**** DATASET RECORDS ****

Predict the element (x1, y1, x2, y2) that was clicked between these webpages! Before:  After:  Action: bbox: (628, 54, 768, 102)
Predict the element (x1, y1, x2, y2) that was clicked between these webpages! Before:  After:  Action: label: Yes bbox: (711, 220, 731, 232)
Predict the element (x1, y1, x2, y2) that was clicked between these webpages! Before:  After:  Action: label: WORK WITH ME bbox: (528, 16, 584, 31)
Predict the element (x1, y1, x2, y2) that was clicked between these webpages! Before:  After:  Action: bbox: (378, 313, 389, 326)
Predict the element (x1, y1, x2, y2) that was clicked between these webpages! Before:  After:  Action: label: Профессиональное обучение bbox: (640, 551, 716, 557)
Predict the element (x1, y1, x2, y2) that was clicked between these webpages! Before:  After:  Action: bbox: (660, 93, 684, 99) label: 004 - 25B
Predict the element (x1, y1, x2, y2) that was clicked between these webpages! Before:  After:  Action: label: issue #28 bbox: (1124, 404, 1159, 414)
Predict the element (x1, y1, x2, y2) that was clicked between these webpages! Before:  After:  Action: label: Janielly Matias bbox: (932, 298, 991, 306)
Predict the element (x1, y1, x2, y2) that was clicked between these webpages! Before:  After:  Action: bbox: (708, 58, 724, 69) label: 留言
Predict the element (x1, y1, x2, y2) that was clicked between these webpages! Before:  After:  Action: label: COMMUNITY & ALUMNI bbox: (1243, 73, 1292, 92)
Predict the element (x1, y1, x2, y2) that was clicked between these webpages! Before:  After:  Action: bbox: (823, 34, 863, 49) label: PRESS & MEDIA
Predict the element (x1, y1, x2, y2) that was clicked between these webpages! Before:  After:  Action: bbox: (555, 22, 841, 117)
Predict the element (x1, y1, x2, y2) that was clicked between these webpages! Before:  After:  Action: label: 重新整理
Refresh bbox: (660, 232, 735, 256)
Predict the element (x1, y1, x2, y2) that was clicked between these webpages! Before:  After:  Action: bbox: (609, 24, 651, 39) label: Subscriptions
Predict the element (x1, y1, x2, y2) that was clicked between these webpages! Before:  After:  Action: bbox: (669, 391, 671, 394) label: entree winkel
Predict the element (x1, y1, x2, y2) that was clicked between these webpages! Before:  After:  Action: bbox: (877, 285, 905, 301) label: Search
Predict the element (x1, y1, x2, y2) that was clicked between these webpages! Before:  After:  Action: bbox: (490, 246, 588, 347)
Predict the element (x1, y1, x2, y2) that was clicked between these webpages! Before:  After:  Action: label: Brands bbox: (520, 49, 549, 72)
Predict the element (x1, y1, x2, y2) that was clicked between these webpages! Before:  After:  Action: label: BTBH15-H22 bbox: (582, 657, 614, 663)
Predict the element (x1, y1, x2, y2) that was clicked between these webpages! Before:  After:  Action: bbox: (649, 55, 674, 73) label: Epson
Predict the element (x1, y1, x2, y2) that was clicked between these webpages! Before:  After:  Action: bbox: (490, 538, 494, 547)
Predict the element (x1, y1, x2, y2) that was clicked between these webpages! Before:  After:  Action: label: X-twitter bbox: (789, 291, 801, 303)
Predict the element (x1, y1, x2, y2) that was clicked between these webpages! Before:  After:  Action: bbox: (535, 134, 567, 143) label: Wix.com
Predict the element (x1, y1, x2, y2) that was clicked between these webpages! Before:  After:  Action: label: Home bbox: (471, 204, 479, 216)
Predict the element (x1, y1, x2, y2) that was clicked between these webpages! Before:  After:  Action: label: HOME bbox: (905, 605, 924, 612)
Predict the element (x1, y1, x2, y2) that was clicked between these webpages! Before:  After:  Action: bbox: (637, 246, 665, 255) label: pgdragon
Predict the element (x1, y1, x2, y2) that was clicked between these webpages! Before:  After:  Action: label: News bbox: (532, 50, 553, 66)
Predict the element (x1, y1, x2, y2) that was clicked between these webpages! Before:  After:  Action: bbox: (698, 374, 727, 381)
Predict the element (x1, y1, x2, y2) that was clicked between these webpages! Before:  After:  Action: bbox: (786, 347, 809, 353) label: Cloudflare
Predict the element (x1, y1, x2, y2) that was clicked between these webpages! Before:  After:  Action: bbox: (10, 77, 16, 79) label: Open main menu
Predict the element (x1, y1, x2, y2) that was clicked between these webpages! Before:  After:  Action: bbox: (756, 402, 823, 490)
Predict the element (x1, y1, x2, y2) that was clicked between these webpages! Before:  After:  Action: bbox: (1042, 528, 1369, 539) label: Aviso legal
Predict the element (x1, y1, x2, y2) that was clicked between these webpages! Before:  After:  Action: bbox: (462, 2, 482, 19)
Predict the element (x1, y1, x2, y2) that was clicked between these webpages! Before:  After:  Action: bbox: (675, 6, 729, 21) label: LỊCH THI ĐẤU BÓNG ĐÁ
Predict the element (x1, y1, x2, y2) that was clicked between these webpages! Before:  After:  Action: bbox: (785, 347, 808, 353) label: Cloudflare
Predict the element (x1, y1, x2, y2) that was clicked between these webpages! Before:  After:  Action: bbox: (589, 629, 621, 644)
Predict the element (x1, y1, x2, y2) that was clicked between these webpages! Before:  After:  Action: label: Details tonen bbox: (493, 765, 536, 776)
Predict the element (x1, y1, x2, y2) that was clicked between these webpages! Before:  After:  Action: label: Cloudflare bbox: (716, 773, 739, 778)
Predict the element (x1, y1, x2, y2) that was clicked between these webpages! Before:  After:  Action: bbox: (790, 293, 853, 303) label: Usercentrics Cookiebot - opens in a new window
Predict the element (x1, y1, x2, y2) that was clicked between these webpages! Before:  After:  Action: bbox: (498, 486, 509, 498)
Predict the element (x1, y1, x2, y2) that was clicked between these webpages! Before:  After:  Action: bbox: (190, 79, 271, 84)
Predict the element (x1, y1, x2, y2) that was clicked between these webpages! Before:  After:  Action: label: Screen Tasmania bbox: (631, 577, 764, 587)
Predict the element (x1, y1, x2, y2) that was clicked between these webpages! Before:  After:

****

## AIM
Update the source data from its first line through the line containing "551, 716, 557)", changing "webpages" to "web pages" and leaving everything else as it is. Return only those lines.

## WRITTEN ANSWER
Predict the element (x1, y1, x2, y2) that was clicked between these web pages! Before:  After:  Action: bbox: (628, 54, 768, 102)
Predict the element (x1, y1, x2, y2) that was clicked between these web pages! Before:  After:  Action: label: Yes bbox: (711, 220, 731, 232)
Predict the element (x1, y1, x2, y2) that was clicked between these web pages! Before:  After:  Action: label: WORK WITH ME bbox: (528, 16, 584, 31)
Predict the element (x1, y1, x2, y2) that was clicked between these web pages! Before:  After:  Action: bbox: (378, 313, 389, 326)
Predict the element (x1, y1, x2, y2) that was clicked between these web pages! Before:  After:  Action: label: Профессиональное обучение bbox: (640, 551, 716, 557)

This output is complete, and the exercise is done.